Task details: In the listing that follows, copy out each line that includes the word "will".

Given entries:
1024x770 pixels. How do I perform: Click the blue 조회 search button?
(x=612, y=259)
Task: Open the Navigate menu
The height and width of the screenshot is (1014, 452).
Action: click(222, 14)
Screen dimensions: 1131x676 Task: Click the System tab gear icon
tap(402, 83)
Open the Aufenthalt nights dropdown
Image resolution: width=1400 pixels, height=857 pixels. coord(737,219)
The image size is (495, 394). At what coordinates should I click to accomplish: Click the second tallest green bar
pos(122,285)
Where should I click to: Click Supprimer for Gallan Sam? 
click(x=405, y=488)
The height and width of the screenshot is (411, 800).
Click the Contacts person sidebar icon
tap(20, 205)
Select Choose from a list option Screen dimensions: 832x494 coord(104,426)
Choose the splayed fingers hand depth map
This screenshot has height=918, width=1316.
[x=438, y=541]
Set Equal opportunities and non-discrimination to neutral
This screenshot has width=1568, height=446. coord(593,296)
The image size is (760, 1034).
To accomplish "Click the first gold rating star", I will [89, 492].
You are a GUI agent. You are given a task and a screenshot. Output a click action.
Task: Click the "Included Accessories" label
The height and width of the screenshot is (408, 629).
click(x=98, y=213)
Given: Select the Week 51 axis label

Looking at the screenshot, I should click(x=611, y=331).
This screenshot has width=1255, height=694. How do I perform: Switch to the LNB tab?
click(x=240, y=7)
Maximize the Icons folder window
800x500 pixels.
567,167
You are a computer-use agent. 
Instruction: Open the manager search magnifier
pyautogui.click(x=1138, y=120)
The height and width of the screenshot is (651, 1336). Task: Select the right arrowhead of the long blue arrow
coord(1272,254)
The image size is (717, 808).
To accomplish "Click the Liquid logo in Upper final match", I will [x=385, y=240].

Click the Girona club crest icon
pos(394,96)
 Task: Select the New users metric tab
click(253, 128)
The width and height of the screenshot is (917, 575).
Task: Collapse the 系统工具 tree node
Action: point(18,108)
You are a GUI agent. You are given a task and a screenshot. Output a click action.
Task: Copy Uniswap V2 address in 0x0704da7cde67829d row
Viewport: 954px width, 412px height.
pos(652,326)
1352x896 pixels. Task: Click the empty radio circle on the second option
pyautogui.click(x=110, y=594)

Solution:
To accomplish "Click the first gold rating star", I will [89, 492].
To accomplish "Click the Liquid logo in Upper final match", I will [x=385, y=240].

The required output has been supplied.